Appeal from the United States District Court for the Western
District of Virginia, at Big Stone Gap. James P. Jones,
District Judge. (2:10-cr-00010-jpj-pms-1)
Submitted: October 11, 2011 Decided: January 19, 2012
Before KING, SHEDD, and KEENAN, Circuit Judges.
Affirmed by unpublished per curiam opinion.
Dana R. Cormier, DANA R. CORMIER, PLC, Staunton, Virginia, for
Appellant. Timothy J. Heaphy, United States Attorney, Steven
Randall Ramseyer, Assistant United States Attorney, Abingdon,
Virginia, for Appellee.
Unpublished opinions are not binding precedent in this circuit.
PER CURIAM:
Dennis R. Miracle appeals his conviction for
possession of a firearm by a convicted felon in violation of 18
U.S.C. § 922(g)(1) (2006), driving under the influence in
violation of 36 C.F.R. § 4.23(a), and driving with a suspended
license in violation of 36 C.F.R. § 4.2. Miracle pleaded guilty
pursuant to a plea agreement and was sentenced to a cumulative
term of imprisonment of ninety-six months.

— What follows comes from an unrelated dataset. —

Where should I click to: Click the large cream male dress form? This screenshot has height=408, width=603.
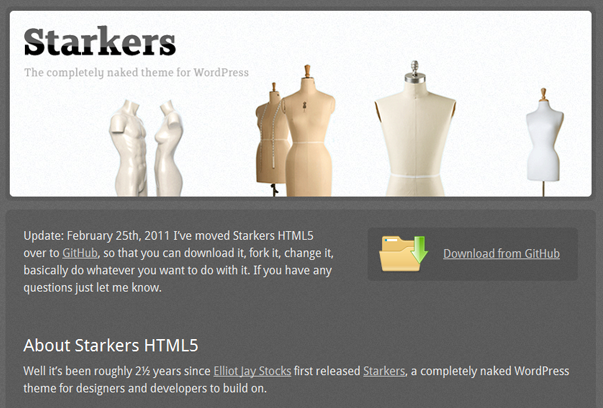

The Government moved to dismiss Miracle’s appeal on
the basis of the appellate waiver in his plea agreement. Where
the Government seeks to enforce an appeal waiver and there is no
claim that it breached its obligations under the plea agreement,
we will enforce the waiver if the record establishes that
(1) the defendant knowingly and intelligently agreed to waive
the right to appeal; and (2) the issue being appealed is within
the scope of the waiver. United States v. Blick,
408 F.3d 162,
168 (4th Cir. 2005). We find that Miracle’s appellate waiver
extended only to an appeal of his sentence; thus, the issues he
raises on appeal are not barred by the waiver. The scope of the
provision is not clear from its text and, more importantly, at
Miracle’s plea hearing, the Government and the district court
represented it as a waiver only of Miracle’s right to appeal his
sentence. Therefore, we deny the Government’s motion to
dismiss.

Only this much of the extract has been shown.